Durante l’udienza preliminare che si è svolta a febbraio, gli avvocati della difesa Arianna Corcelli e Roberto Mordà avevano sollevato la questione dell’incompetenza territoriale chiedendo che il processo venisse trasferito al tribunale di Torino. La giudice per l’udienza preliminare Marina Rizza ha invece confermato la competenza del tribunale di Catania e ammesso per Coveri – che era presente martedì pomeriggio in aula – il giudizio con rito abbreviato. «Prendiamo atto della decisione della giudice – dice a MeridioNews l’avvocata Arianna Corcelli – e la accettiamo anche se eravamo convinti che la competenza territoriale non fosse etnea».
Un punto cruciale non definito dalla giurisprudenza per il reato di istigazione al suicidio. «Anche perché, è bene ricordarlo – sottolinea la legale – tra il mio assistito e la signora Giordano non c’è mai stato un incontro fisico». Il presidente di Exit-Italia e la maestra non si sono mai visti. «Il nostro dubbio, a questo proposito, era: la competenza territoriale – spiega Corcelli – dipende dal luogo in cui il reato che viene contestato sarebbe stato commesso o nel posto in cui la vittima avrebbe percepito l’istigazione o il rafforzamento?». Quando parlano al telefono o si scambiano delle mail, Coveri si trova a Torino e Giordano nel Catanese.

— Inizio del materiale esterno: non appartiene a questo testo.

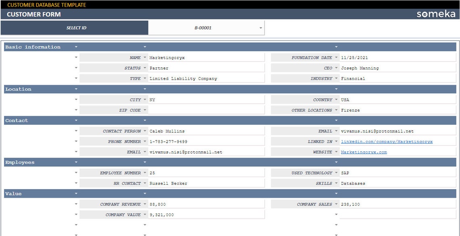Expand the FOUNDATION DATE dropdown
The height and width of the screenshot is (236, 460).
(336, 57)
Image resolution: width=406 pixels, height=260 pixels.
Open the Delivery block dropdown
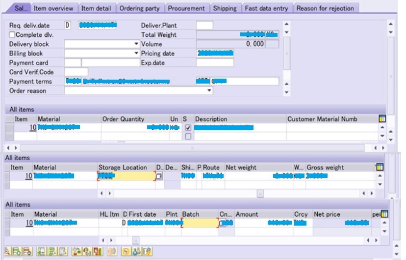[136, 44]
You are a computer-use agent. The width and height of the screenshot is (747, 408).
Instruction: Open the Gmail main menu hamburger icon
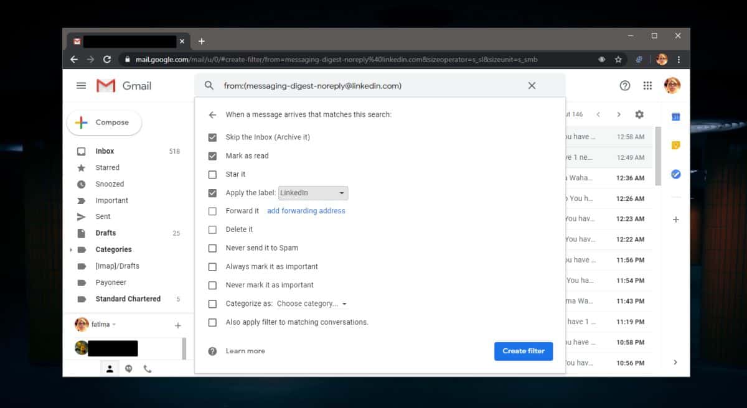pyautogui.click(x=81, y=86)
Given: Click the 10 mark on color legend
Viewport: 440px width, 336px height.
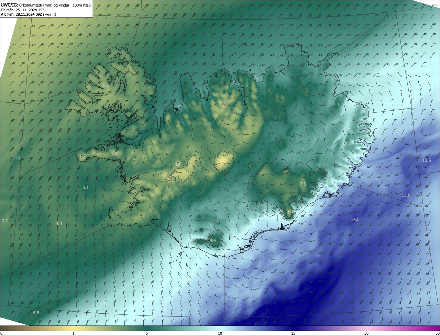Looking at the screenshot, I should click(x=220, y=333).
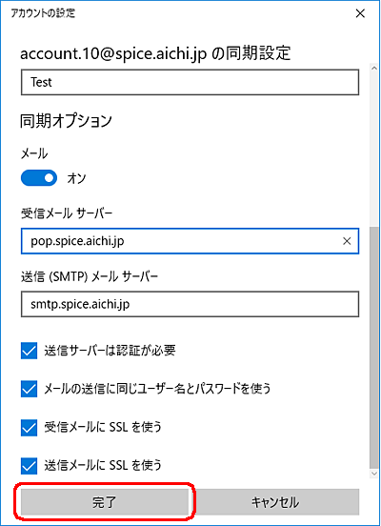Disable 受信メールに SSL を使う checkbox
The height and width of the screenshot is (526, 381).
tap(30, 427)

La prossima udienza del processo è stata fissata per il 5 novembre quando sono in programma le discussioni dei pubblici ministeri e delle parti civili. L’udienza successiva è poi stata calendarizzata per il 26 novembre con la discussione della difesa. Coveri è indagato perché «determinava o rafforzava il proposito di suicidio. Intratteneva rapporti e conversazioni telefoniche, via sms e posta elettronica a far data dall’anno 2017 e ininterrottamente sino al 2019». I suoi legali sono convinti non solo della sua innocenza ma anche «dell’insussistenza di ogni tipo di responsabilità penale. “Determinava” o “rafforzava” sono due cose ben diverse e il fatto che stiano nello stesso capo d’imputazione è molto significativo dell’aleatorietà dell’ipotesi di accusa», sostengono.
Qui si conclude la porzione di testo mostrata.